• **Provided material**
........
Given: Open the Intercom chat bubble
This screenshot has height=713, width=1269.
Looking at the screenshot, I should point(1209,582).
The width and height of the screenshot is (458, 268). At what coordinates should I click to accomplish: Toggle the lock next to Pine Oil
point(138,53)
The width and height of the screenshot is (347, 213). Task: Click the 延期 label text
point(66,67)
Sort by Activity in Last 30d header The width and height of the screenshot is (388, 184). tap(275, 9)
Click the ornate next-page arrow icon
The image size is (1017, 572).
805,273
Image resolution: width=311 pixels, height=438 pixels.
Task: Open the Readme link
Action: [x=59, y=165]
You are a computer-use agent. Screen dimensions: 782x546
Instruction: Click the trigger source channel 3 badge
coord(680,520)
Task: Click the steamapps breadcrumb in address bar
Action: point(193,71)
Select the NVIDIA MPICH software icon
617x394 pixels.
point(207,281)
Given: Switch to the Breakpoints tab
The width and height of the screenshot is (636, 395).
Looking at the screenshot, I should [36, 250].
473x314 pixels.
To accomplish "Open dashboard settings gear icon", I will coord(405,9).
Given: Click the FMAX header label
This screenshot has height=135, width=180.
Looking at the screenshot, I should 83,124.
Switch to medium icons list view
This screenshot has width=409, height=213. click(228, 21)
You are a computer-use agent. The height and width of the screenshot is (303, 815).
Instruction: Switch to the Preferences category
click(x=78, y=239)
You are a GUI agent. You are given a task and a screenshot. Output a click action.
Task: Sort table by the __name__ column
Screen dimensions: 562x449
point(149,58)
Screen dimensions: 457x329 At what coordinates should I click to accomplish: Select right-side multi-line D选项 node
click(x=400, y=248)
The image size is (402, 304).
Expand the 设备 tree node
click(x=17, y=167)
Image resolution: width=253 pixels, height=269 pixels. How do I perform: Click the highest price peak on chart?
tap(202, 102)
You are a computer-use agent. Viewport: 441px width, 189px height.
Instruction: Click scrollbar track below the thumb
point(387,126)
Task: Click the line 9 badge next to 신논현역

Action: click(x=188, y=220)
........
• **Your task**
Go through the records above and repeat each one exactly.

• **Exercise answer**
Given: Open the Intercom chat bubble
This screenshot has height=713, width=1269.
Looking at the screenshot, I should point(1209,582).
The width and height of the screenshot is (458, 268). At what coordinates should I click to accomplish: Toggle the lock next to Pine Oil
point(138,53)
The width and height of the screenshot is (347, 213). Task: Click the 延期 label text
point(66,67)
Sort by Activity in Last 30d header The width and height of the screenshot is (388, 184). tap(275, 9)
Click the ornate next-page arrow icon
The image size is (1017, 572).
805,273
Image resolution: width=311 pixels, height=438 pixels.
Task: Open the Readme link
Action: [x=59, y=165]
You are a computer-use agent. Screen dimensions: 782x546
Instruction: Click the trigger source channel 3 badge
coord(680,520)
Task: Click the steamapps breadcrumb in address bar
Action: point(193,71)
Select the NVIDIA MPICH software icon
617x394 pixels.
point(207,281)
Given: Switch to the Breakpoints tab
The width and height of the screenshot is (636, 395).
Looking at the screenshot, I should [36, 250].
473x314 pixels.
To accomplish "Open dashboard settings gear icon", I will coord(405,9).
Given: Click the FMAX header label
This screenshot has height=135, width=180.
Looking at the screenshot, I should 83,124.
Switch to medium icons list view
This screenshot has width=409, height=213. click(228, 21)
You are a computer-use agent. The height and width of the screenshot is (303, 815).
Instruction: Switch to the Preferences category
click(x=78, y=239)
You are a GUI agent. You are given a task and a screenshot. Output a click action.
Task: Sort table by the __name__ column
Screen dimensions: 562x449
point(149,58)
Screen dimensions: 457x329 At what coordinates should I click to accomplish: Select right-side multi-line D选项 node
click(x=400, y=248)
The image size is (402, 304).
Expand the 设备 tree node
click(x=17, y=167)
Image resolution: width=253 pixels, height=269 pixels. How do I perform: Click the highest price peak on chart?
tap(202, 102)
You are a computer-use agent. Viewport: 441px width, 189px height.
Instruction: Click scrollbar track below the thumb
point(387,126)
Task: Click the line 9 badge next to 신논현역

Action: click(x=188, y=220)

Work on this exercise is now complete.